Building in defi requires constant attention to the compute and storage limits of the particular chain you are deploying to. In some ways, you are running your code on an IBM x86 machine with very small resources.
Oftentimes, the naive approach for distributing rewards, debt, liquidation proceeds, etc. is to iterate over the vaults or principals and assign their proceeds to a mapping in storage. This works fine on a bounded set, but what happens when you are working with an unbounded set? Enter efficient distributions.
There are two primary mechanisms for handling efficient distributions.
This is the simplest version, where you are calculating a point in time distribution based on a balance that is static.
This is similar to the **Sum **approach but allows you to calculate a point in time distribution based on a balance that is changing.
There are already some great resources that explain the math and understanding behind the above two topics.
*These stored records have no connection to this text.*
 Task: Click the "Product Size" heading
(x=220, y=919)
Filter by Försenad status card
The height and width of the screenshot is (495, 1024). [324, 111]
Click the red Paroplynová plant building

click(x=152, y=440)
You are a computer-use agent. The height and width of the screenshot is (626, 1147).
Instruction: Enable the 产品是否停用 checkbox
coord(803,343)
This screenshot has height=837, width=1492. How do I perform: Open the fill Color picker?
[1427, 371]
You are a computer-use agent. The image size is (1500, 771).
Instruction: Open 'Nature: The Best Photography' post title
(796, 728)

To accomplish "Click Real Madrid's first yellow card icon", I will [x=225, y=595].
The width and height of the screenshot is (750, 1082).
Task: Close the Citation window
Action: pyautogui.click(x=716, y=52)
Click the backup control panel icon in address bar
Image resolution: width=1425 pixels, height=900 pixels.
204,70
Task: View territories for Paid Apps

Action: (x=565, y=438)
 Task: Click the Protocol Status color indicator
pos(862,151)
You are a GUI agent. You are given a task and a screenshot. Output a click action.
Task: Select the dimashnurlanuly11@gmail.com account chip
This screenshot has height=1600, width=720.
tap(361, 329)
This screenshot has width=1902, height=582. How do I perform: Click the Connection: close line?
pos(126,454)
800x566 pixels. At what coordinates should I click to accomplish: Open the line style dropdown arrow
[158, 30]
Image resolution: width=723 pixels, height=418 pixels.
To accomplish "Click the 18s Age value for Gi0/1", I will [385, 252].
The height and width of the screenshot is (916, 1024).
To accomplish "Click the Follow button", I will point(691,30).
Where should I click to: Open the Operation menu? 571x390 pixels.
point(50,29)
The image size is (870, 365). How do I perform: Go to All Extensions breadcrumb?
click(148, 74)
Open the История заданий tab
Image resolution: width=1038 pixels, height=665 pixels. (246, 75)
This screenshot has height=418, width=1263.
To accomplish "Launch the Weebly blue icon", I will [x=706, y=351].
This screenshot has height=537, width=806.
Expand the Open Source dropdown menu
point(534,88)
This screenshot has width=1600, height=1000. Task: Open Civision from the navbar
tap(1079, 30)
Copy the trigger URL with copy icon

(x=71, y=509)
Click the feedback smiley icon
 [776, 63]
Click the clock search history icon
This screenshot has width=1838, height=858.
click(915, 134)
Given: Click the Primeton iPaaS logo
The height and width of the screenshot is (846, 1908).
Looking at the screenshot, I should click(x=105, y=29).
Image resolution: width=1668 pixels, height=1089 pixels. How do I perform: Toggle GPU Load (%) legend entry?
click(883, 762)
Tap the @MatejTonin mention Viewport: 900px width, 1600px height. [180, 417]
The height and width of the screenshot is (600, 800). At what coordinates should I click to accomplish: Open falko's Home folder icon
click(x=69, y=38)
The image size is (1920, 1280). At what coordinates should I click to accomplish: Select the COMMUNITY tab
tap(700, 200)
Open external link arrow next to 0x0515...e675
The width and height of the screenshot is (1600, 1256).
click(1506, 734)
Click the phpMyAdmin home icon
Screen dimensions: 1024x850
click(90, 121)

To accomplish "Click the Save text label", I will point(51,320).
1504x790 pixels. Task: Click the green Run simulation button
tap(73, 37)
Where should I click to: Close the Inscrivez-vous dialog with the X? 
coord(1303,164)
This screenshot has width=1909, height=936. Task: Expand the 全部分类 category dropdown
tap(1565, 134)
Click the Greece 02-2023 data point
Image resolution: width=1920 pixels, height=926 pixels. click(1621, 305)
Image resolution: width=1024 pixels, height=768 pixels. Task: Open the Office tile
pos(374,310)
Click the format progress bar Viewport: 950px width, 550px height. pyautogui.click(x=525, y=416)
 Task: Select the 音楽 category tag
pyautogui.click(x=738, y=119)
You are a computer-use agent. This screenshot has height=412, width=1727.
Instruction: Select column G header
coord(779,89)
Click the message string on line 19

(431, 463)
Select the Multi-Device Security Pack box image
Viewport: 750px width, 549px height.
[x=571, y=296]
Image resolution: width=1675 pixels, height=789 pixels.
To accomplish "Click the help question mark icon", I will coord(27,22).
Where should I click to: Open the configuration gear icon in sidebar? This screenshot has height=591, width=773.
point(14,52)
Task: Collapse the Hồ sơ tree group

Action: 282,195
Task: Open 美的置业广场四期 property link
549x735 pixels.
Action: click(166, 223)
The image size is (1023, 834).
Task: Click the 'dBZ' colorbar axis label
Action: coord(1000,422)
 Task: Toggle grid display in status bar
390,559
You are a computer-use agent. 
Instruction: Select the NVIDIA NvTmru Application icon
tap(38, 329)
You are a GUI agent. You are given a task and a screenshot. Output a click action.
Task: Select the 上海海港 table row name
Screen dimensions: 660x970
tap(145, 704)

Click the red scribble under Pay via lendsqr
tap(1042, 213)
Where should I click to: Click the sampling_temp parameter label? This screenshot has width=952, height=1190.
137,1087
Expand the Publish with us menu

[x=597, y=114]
Rick Pardoe has a very comprehensive post on the **Liquity **model and you should really read and try to digest it before continuing in this article. Scaling Liquity’s Stability Pool *A central component of Liquity is the Stability Pool - the system’s first line of defense against liquidations. It acts…*medium.com
The original whitepaper written by Rick can be found here —
My project, bsd.money is a lending protocol built on the Stacks chain. We utilized a lot of the mechanisms of the liquity project, but since stacks is not EVM compatible — they had to be written in Clarity. While the above documentation is really good, it only got me about 80% of the way there when it came to translating it to a smart contract. What I decided to do was to prototype a simple project in Typescript to verify the concepts and then translate to Clarity.
I built the following project to help cement my understanding and to run scenarios to check the calculations GitHub - cipherzzz/product-sum-distribution: A Simplified Product/Sum Efficient Rewards… A Simplified Product/Sum Efficient Rewards Distribution example in Typescript - cipherzzz/product-sum-distributiongithub.com
git clone https://github.com/cipherzzz/product-sum-distribution
cd product-sum-distribution && npm i
npm run smoketest
The output of the above smoketest command will yield
┌───────────────────────────────────────┐
│ action │
├───────────────────────────────────────┤
│ Added provider: Alice │
│ Added provider: Bob │
│ Deposited 100 BSD for provider: Alice │
│ Deposited 50 BSD for provider: Bob │
│ Withdrew 15 BSD for provider: Bob │
│ Liquidated 50 BSD for 0.01 SBTC │
│ Liquidated 25 BSD for 0.01 SBTC │
│ Deposited 100 BSD for provider: Bob │
│ Liquidated 10 BSD for 0.01 SBTC │
└───────────────────────────────────────┘
┌──────────┬─────────────────────────┬───────────────────────┬─────────────────────────┬─────────────┐
│ provider │ rewards │ balance │ poolRewards │ poolBalance │
├──────────┼─────────────────────────┼───────────────────────┼─────────────────────────┼─────────────┤
│ Alice │ 0.017592592592592592593 │ 41.666666666666666667 │ 0.024814814814814814815 │ 150 │
│ Bob │ 0.007222222222222222223 │ 108.33333333333333334 │ 0.024814814814814814815 │ 150 │
└──────────┴─────────────────────────┴───────────────────────┴─────────────────────────┴─────────────┘
This is a simple example of two stability providers (Alice and Bob) depositing and withdrawing from the pool while liquidations are occurring.
I’ll just highlight the important parts of the product-sum approach in the prototype and let you peruse the rest of the repo at your leisure.
You must maintain a global product and sum variable that is ONLY changed during liquidation.
As you can see the default values for product and sum are 1 and 0 respectively and are changed during liquidation as shown below.
Note that it is important for these values to be calculated BEFORE the subsequent balance updates.
We also must maintain an individual provider’s product and sum value based on their current balance and share of the pool. The initial values for product and sum for a provider are always the global values.
Additionally, these provider-specific values are changed whenever a provider adds or removes from their stability balance. The current rewards owed to that provider must be earmarked or sent to the provider at every balance change.
Note that the general flow here is to
-
Calculate Existing Rewards owed to the provider(Implicitly Send to them)
-
Update the Pool’s rewards balance
-
Calculate the Provider’s new balance
-
Update the Provider’s balance and reset the Product and Sum
The calculations are given below for your convenience:
Note that this project is not production code — it is hopefully just some working code to help you get your head around efficient distributions in the wild.